Although Aβ deposition occurs in elderly humans that do not have overt signs of AD, there appears to be increased T cell reactivity to Aβ in patients with AD, since in contrast to elderly subjects, all patients with AD tested had some Aβ reactivity.
Such reactivity could reflect an endogenous reaction to Aβ deposition in the brain in the context of the local innate immune response that occurs in AD.
In a recent Aβ vaccination trial, some patients with AD developed brain inflammation, hypothesized to be due to induced T cell responses.
On the basis of the findings of endogenous reactivity to Aβ in patients with AD, the use of a full-length Aβ peptide and might be expected, in retrospect, to lead to T cell-mediated CNS inflammatory effects, particularly in patients with AD having a preexisting high frequency of Aβ-reactive T cells.
Aβ administered intranasally to APP transgenic mice induced anti- Aβ antibodies and partial clearance of Aβ plaques, accompanied by infiltration into the CNS of small numbers of mononuclear cells expressing the anti-inflammatory cytokines IL-4, IL-10, and TGF-β.

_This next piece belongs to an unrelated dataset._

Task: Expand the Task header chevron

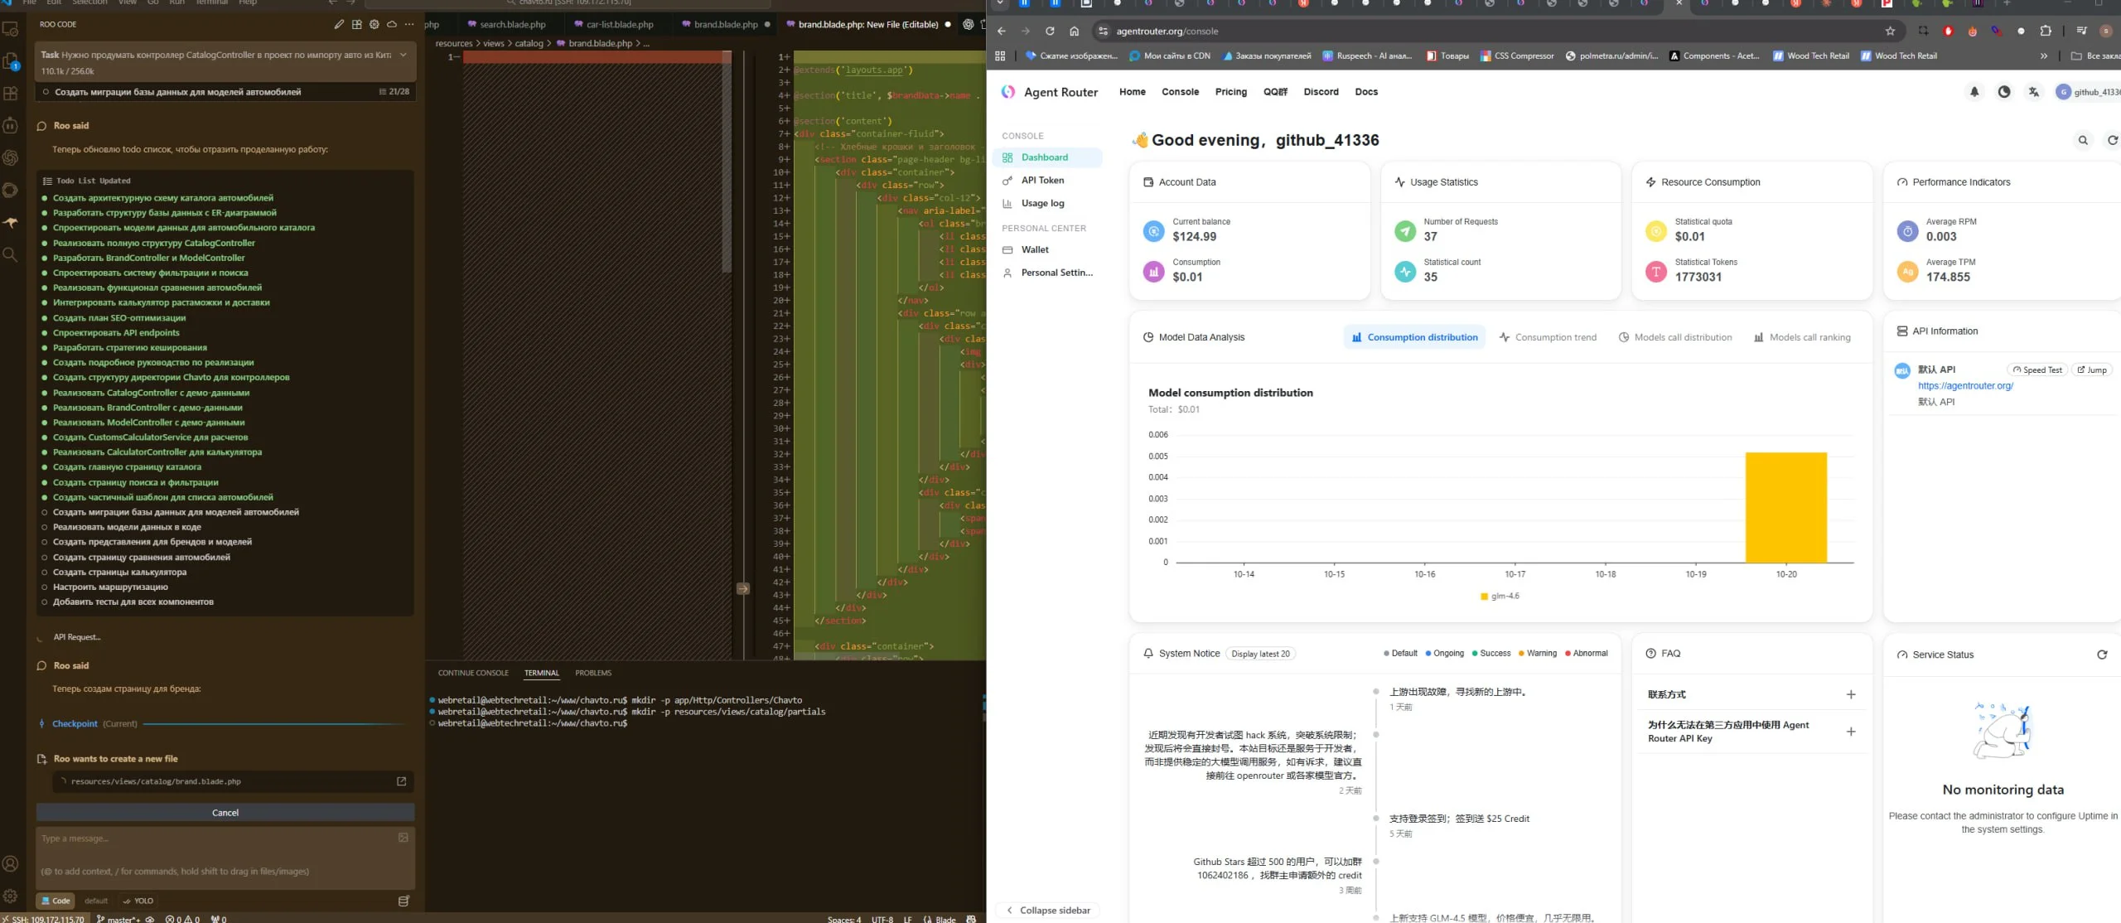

Since almost all human Aβ-reactive T cell lines studied also showed a cytokine phenotype, it is possible that mucosal immunization could boost this lineage and thus enhance clearance of Aβ by both stimulating Aβ antibody production and modulating microglial activation at sites of Aβ plaques, with a minimal risk of harmful T cell responses in the CNS.
In addition to the clear relevance of findings of intrinsic Aβ T cell reactivity for vaccination strategies in AD, the increased responses to Aβ scientists observed with age may be an important link to physiological immune responses to Aβ that may have either beneficial or harmful effects for the host.
Given that T cell immunity tends to decrease with age, the increased reactivity to Aβ observed may represent an unusual immunologic response that could provide insights into the aging process and its relationship to Aβ.
Now it is evident that a number of FDA-approved nonsteroidal anti-inflammatory drugs are capable of lowering Aβ levels in mice.
It suggests that further testing of the therapeutic utility of these types of compounds for the potential treatment of AD is warranted.